Dutch Cargo Ship Find Gives Clue to Roman Defense
October 27th, 2003
By Lucas van Grinsven
WOERDEN, Netherlands (Reuters) - Dutch archaeologists have discovered a Roman cargo ship equipped with oars, a unique find that explains how imperial Rome defended itself on its Northern frontiers, they said Tuesday.
The barge, dating from around 100 AD, was excavated in the Dutch town of Woerden which was once the location of the Roman military settlement Castellum Laurium on the banks of the Rhine.
The flat-bottomed boat was manned by at least 12 rowers. The oars would have allowed the Romans to navigate strong currents back to the German Eiffel region from where it had brought rocks to strengthen the forts along the frontier.
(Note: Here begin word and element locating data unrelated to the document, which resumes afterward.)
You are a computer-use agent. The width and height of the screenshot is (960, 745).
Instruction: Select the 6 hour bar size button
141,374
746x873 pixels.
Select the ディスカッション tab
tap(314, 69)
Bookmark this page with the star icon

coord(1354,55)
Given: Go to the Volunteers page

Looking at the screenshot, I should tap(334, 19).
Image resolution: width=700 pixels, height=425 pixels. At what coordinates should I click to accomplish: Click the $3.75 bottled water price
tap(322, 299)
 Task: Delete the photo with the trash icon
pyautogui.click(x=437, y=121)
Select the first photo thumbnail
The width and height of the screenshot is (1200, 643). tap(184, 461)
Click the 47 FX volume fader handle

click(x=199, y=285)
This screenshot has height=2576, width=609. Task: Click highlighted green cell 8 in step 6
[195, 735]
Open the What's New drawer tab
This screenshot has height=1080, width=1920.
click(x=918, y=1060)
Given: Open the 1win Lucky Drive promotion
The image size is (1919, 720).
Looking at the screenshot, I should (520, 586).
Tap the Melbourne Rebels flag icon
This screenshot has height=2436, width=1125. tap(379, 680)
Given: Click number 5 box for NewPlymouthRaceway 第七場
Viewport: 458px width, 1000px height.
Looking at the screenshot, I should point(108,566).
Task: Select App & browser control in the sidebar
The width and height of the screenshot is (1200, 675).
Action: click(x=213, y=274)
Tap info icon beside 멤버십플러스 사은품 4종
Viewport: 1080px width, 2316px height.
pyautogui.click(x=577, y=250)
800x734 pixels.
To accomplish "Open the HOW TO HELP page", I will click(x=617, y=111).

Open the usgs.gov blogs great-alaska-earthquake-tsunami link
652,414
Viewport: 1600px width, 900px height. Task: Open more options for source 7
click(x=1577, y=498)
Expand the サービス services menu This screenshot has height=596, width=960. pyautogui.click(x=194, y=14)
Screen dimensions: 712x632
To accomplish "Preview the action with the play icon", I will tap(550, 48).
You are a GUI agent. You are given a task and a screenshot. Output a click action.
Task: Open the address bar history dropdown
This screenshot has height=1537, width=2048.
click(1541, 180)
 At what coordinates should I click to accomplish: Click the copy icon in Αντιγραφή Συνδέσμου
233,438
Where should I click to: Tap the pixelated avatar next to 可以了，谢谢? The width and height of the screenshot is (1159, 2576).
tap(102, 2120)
Until now, archaeologists and historians had thought the Romans could only sail downstream with their cargo vessels, which resemble today's bulky barges.
Exactly 100 Roman feet (about 100 feet) long, the ship would be dismantled and the wood used as building material together with its cargo, according to this theory.
"This is the first time we have evidence that these barges could sail back upstream," archaeologist Wouter Vos said.
The cargo vessels, some 30 of which have been discovered in northwest Europe, date back to an era when the Romans were improving their fortifications along the Northern borders of their empire.
The marshy estuary of the Rhine contained no rocks to replace the limestone walls and towers, so these had to be imported from Germany by boat. Each of the 15 to 20 Roman forts along the Dutch Rhine were run by some 500 mercenary troops from elsewhere in the empire, overseen by a 5,000 strong Roman legion in Nijmegen.